警察に行くのも有効な手なのは間違いないが、元々そういった場所に行くのには抵抗があったデブディモは先程の兵士とのやりとりで警察や軍は完全にノーサンキューな気分になってしまい、どうしようかと数秒間だけ悩んだあと



「ガルル少年は、これからどうしたいでぶか?」


と、質問をした。



ガルルを知っている人がいれば保護してもらおうと思っていたが街人が外にいなければ探す事も出来ず、さらにはデブディモの個人的な理由で警察には行きたくないという状況。

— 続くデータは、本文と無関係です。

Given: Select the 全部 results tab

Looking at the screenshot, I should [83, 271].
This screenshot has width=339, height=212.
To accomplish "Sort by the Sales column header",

そこでデブディモは今後どうするかをガルルに任せようと決めた。


誰かを探したいと言えば見つかるまで付き合い、ここに残りたいと言えば手持ちのお金を渡すつもりであったが もしも一緒に来たいと言ってくれるのであれば、デブディモはガルルと一緒にシーガルルメルで住むのもアリだと思っていた。



「ーーーぼきは・もっとしあわせ・わかりたい。でぶでぃは・にくいやしねとちがうこと・しってる。ぼきは・でぶでぃとしあわせをわかりたい」



「・・・それは、ボキと一緒にシーガルルメルに行くって事でぶか?本当に…それでいいんでぶ?」


デブディモは内心とても嬉しかったが、真っ直ぐな瞳でデブディモを見つめながら幸せを渇望する小さな少年の期待に応えられる自信などなかった。


それでも、小さな手でデブディモのシャツをしっかりと握りながら首を縦に振るガルルを見たデブディモは


「わかったでぶっ!ボキがガルル少年に幸せを教えてあげるでぶよっ!それじゃあ一緒にシーガルのボキの家に帰るとしますかっ」


と言い、ガルルの手を引いて転タク乗り場へと向かう事にした。


その場の勢いだろと言われれば、それもあったかもしれない。


しけし、デブディモはガルルの瞳を見た時に決心したのだ。


おそらくは幸せと反対側の生活を強いられてきたであろうガルルに、この世は闇ばかりではなく光も確かにあるのだと教えたいと思い、それを教えていく事が歌姫シオンに魅了された自分の使命だとさえ感じていた。




そして2人は暗い雰囲気の充満する大図書館街を陽気に闊歩し、転タク乗り場で転タクを呼ぶと デブディモの家があるシーガルルメル港町へと帰っていった。



黒い雲と雨が、後に『消滅の大雨』と呼ばれるようになるキッカケの1つ、大図書館行方不明事件。


真の犯人は魔獣ではなくガルルであったが、大図書館内でガルルの姿を見た者は全て食殺されている為 その真実を知る者は生き残っておらず、

この日から深黒の少年ガルルと、何も知らないデブディモの愉快な共同生活がシーガルルメル港町にあるデブディモ家で始まった。


2人は騒がしくも楽しい生活を送っていたが

10日後 セントクルス大陸の南にあるディミド小国で中級魔獣が出現した事件を皮切りに世界は第二の変革期を迎え、この2人もその渦中に飲み込まれる事になっていく。